▶ [What you are asked to do]
Give back an exact copy of the lines in the records below, from the line that has "VOIR L'OFFRE (137, 1254)" through the line that has "[Preview] (76, 552)", and nothing besides.

[Saved data entries]
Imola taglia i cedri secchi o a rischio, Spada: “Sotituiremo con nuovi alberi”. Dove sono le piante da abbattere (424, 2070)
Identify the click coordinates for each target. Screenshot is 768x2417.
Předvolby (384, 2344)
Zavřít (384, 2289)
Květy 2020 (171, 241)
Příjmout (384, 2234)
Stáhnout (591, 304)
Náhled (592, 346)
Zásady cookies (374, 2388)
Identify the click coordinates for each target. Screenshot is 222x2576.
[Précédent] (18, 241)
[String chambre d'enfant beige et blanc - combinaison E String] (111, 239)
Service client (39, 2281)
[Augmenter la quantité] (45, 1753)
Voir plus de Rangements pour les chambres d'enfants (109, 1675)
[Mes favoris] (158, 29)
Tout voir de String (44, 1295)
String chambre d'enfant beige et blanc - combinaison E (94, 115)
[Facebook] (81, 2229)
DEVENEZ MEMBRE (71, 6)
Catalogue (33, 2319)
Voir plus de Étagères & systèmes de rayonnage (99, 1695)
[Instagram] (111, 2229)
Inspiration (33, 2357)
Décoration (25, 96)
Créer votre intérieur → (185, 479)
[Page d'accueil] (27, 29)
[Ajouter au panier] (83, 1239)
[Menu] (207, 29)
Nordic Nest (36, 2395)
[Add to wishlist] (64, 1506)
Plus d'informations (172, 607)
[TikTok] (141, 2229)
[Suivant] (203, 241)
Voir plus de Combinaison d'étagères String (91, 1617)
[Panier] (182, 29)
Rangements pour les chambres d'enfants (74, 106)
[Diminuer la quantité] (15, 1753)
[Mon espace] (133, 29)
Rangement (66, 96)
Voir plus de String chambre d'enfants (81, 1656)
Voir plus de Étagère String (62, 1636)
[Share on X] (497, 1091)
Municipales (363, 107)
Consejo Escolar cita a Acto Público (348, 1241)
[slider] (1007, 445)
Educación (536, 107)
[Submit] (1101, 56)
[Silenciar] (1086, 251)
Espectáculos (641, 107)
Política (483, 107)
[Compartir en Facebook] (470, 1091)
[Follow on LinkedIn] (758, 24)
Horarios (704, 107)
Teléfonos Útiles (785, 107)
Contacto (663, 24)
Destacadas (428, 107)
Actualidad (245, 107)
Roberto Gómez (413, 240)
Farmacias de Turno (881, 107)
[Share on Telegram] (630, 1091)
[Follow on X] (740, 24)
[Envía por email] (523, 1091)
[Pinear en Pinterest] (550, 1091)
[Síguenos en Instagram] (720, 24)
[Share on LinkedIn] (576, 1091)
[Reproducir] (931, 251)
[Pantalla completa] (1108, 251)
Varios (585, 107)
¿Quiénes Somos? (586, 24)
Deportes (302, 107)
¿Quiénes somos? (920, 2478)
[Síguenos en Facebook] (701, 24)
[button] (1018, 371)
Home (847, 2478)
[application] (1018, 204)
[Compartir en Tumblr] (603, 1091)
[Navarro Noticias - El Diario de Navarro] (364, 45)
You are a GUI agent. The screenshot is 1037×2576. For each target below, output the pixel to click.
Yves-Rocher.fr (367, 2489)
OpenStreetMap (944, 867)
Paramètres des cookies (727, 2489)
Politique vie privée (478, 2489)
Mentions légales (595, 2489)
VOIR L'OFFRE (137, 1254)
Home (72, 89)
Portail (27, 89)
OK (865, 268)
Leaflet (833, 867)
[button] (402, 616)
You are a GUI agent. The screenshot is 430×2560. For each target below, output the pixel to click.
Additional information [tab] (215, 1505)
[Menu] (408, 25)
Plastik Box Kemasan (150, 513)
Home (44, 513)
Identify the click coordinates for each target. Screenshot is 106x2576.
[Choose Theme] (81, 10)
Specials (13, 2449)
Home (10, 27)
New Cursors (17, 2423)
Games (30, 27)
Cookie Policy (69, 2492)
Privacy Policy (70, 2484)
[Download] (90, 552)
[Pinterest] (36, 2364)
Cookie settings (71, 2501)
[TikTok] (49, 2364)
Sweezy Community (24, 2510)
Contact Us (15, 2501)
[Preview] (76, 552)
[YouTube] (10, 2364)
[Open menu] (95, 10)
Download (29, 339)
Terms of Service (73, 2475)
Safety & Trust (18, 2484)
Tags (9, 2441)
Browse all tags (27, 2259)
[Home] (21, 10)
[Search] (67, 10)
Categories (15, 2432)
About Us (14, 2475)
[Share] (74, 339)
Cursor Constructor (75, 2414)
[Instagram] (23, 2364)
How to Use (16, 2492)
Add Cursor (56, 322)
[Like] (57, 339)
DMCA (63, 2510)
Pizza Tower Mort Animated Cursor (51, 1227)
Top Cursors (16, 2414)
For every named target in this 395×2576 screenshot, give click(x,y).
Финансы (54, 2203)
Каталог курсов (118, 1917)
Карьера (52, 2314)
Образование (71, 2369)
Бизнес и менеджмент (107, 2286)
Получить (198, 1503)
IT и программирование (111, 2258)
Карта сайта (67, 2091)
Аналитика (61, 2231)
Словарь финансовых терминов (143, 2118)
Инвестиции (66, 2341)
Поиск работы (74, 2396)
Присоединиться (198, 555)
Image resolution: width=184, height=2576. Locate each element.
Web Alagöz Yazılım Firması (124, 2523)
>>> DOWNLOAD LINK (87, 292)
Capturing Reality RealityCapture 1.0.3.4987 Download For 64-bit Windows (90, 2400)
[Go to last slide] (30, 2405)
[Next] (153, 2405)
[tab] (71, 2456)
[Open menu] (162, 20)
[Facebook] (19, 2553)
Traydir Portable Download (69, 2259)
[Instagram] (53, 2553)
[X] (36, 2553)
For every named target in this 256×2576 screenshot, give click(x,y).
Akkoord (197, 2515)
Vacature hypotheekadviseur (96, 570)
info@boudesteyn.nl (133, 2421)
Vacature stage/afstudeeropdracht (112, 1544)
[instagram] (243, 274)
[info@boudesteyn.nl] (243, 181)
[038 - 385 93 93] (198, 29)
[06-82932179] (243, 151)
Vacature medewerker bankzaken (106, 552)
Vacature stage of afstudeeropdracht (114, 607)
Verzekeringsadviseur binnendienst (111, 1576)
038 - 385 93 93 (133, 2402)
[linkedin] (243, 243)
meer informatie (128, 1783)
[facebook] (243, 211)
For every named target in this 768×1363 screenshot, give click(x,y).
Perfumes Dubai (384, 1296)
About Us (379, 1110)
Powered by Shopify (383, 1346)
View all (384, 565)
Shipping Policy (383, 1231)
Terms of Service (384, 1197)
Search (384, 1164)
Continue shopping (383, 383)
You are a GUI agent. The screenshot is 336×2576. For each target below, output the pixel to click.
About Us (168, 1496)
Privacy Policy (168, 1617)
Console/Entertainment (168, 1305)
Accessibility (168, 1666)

▶ [Response for this exercise]
VOIR L'OFFRE (137, 1254)
Home (72, 89)
Portail (27, 89)
OK (865, 268)
Leaflet (833, 867)
[button] (402, 616)
You are a GUI agent. The screenshot is 430×2560. For each target below, output the pixel to click.
Additional information [tab] (215, 1505)
[Menu] (408, 25)
Plastik Box Kemasan (150, 513)
Home (44, 513)
Identify the click coordinates for each target. Screenshot is 106x2576.
[Choose Theme] (81, 10)
Specials (13, 2449)
Home (10, 27)
New Cursors (17, 2423)
Games (30, 27)
Cookie Policy (69, 2492)
Privacy Policy (70, 2484)
[Download] (90, 552)
[Pinterest] (36, 2364)
Cookie settings (71, 2501)
[TikTok] (49, 2364)
Sweezy Community (24, 2510)
Contact Us (15, 2501)
[Preview] (76, 552)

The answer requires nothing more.